5. This enkindling and yearning of love are not always perceived by the soul. For in the beginning, when this spiritual purgation commences, all this Divine fire is used in drying up and making ready the wood (which is the soul) rather than in giving it heat. But, as time goes on, the fire begins to give heat to the soul, and the soul then very commonly feels this enkindling and heat of love. Further, as the understanding is being more and more purged by means of this darkness, it sometimes comes to pass that this mystical and loving theology, as well as enkindling the will, strikes and illumines the other faculty also--that of the understanding--with a certain Divine light and knowledge, so delectably and delicately that it aids the will to conceive a marvellous fervour, and, without any action of its own, there burns in it this Divine fire of love, in living flames, so that it now appears to the soul a living fire by reason of the living understanding which is given to it. It is of this that David speaks in a Psalm, saying: 'My heart grew hot within me, and, as I meditated, a certain fire was enkindled.'[191]

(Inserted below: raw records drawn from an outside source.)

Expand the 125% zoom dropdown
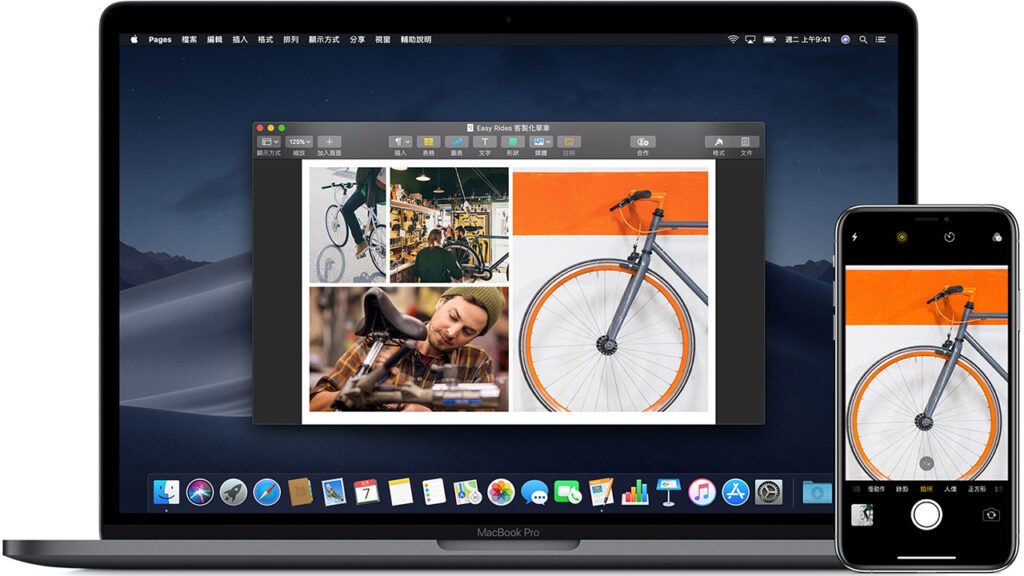 pyautogui.click(x=299, y=142)
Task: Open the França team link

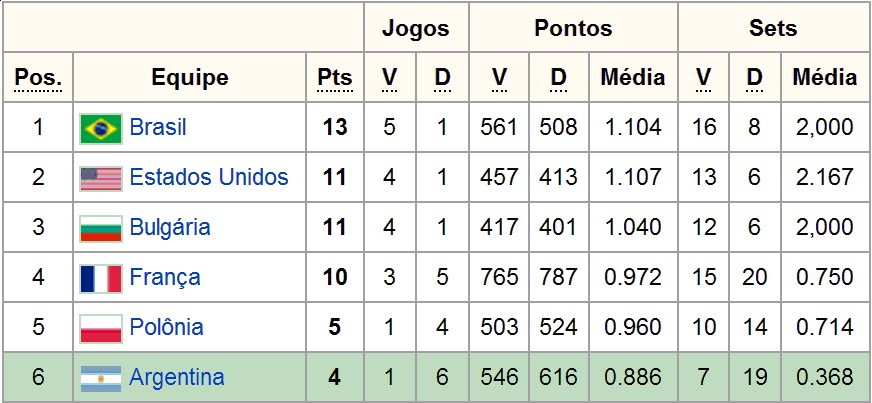Action: pyautogui.click(x=165, y=278)

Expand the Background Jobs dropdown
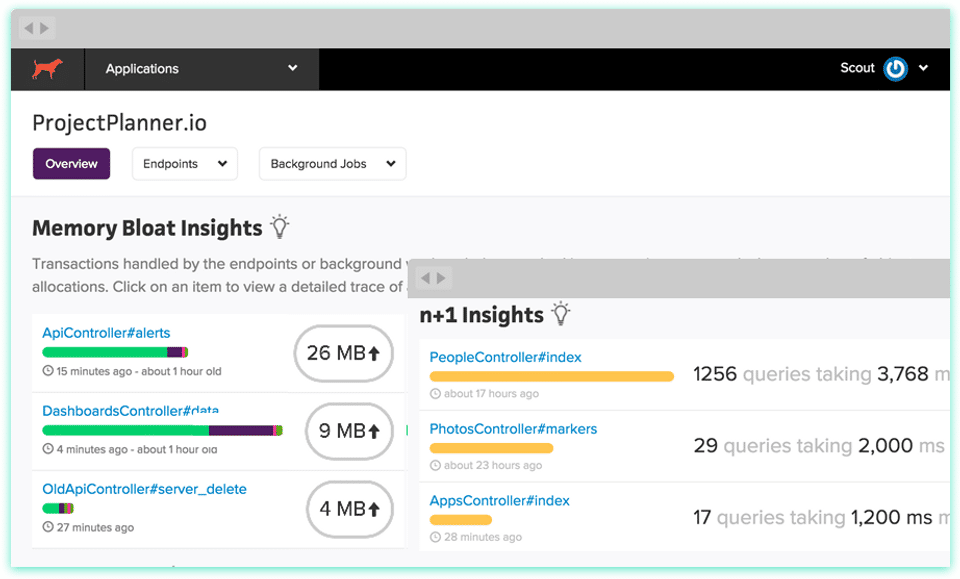tap(332, 164)
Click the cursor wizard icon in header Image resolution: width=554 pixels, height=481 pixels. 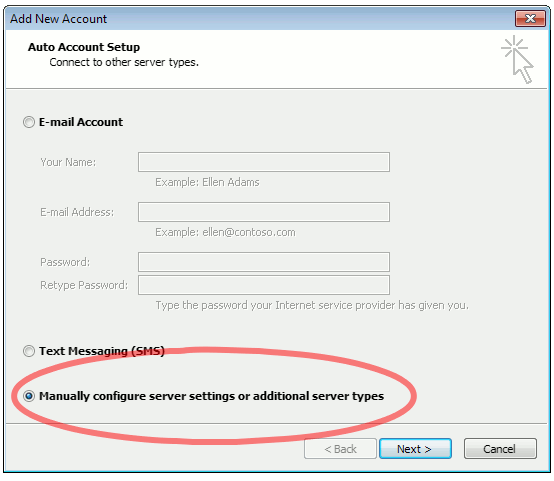[x=518, y=59]
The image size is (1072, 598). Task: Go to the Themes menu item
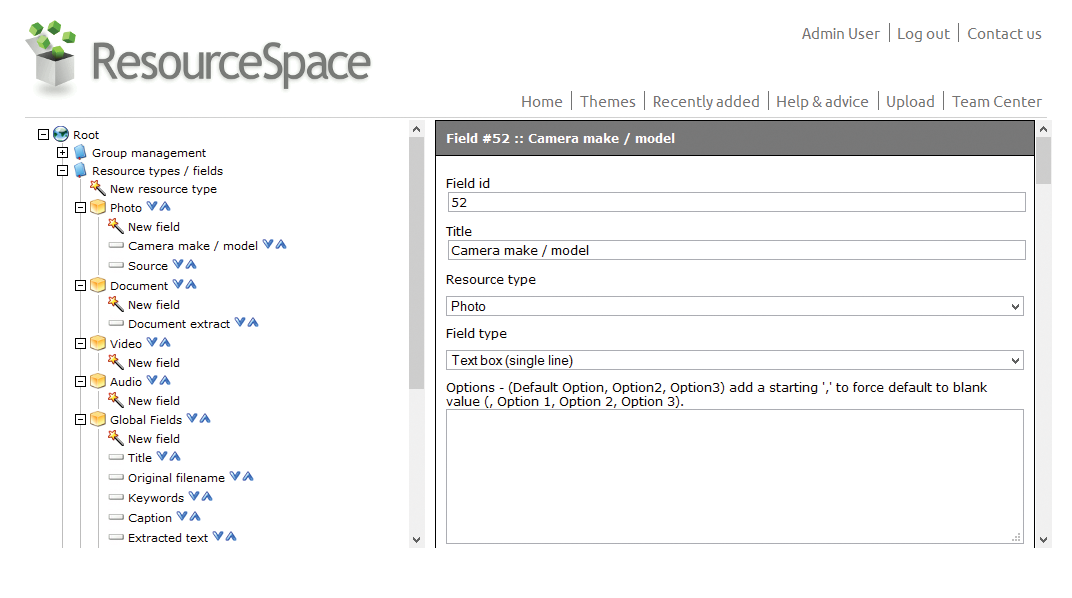click(x=607, y=101)
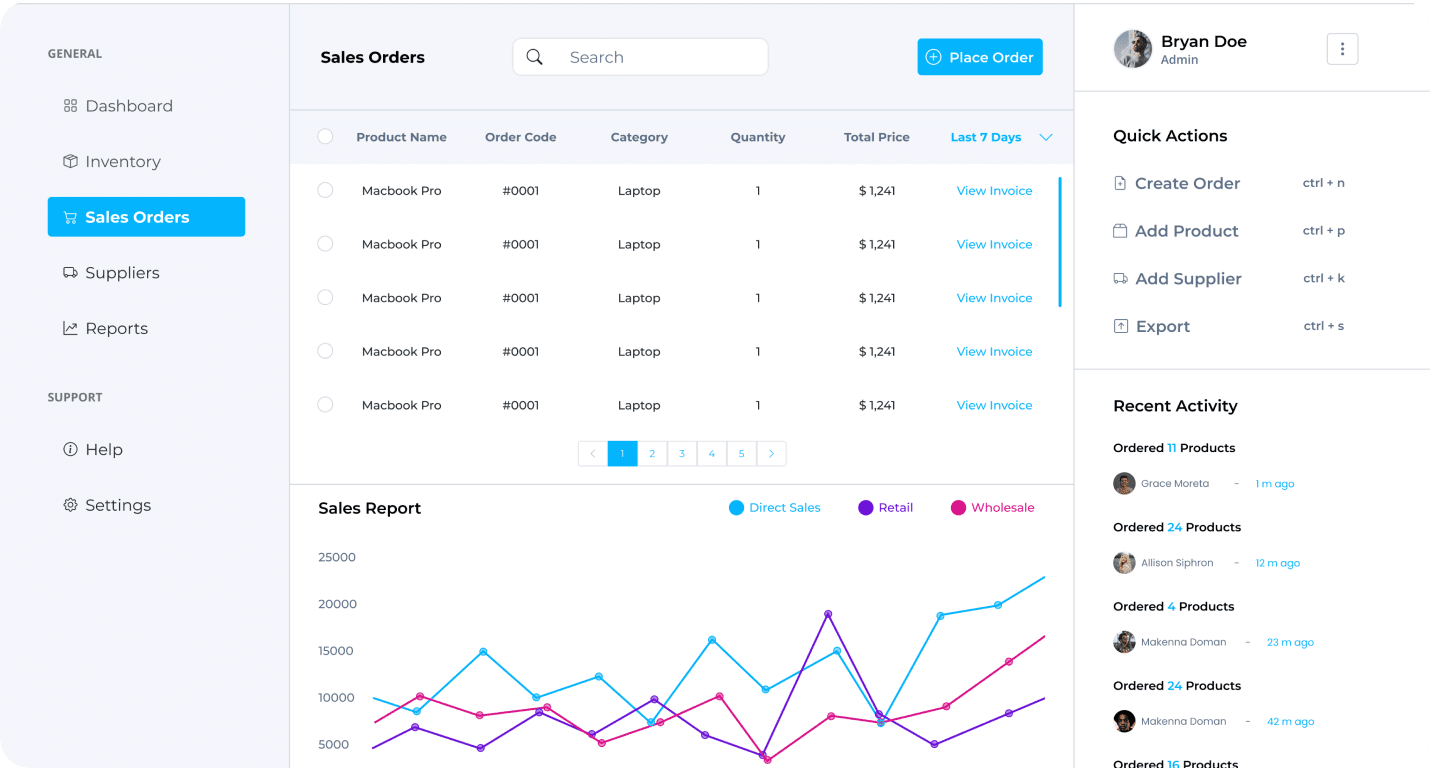Open View Invoice link in first row
This screenshot has height=768, width=1430.
(x=994, y=191)
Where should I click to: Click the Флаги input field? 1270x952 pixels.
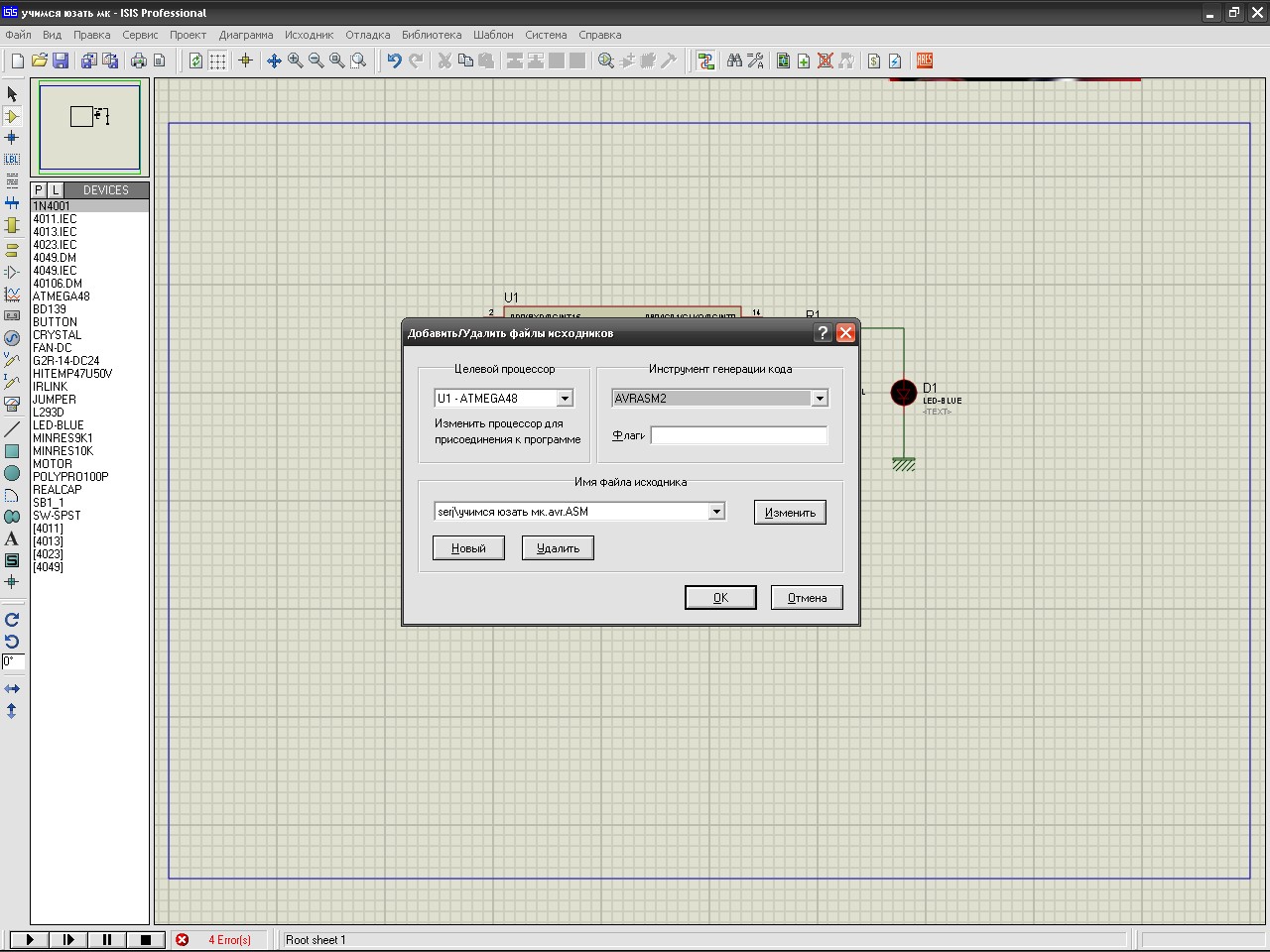[738, 435]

6. This enkindling of love, which accompanies the union of these two faculties, the understanding and the will, which are here united, is for the soul a thing of great richness and delight; for it is a certain touch of the Divinity and is already the beginning[192] of the perfection of the union of love for which it hopes. Now the soul attains not to this touch of so sublime a sense and love of God, save when it has passed through many trials and a great part of its purgation. But for other touches which are much lower than these, and which are of ordinary occurrence, so much purgation is not needful.

7. From what we have said it may here be inferred how in these spiritual blessings, which are passively infused by God into the soul, the will may very well love even though the understanding understand not; and similarly the understanding may understand and the will love not. For, since this dark night of contemplation consists of Divine light and love, just as fire contains light and heat, it is not unbefitting that, when this loving light is communicated, it should strike the will at times more effectively by enkindling it with love and leaving the understanding in darkness instead of striking it with light; and, at other times, by enlightening it with light, and giving it understanding, but leaving the will in aridity (as it is also true that the heat of the fire can be received without the light being seen, and also the light of it can be seen without the reception of heat); and this is wrought by the Lord, Who infuses as He wills.[193]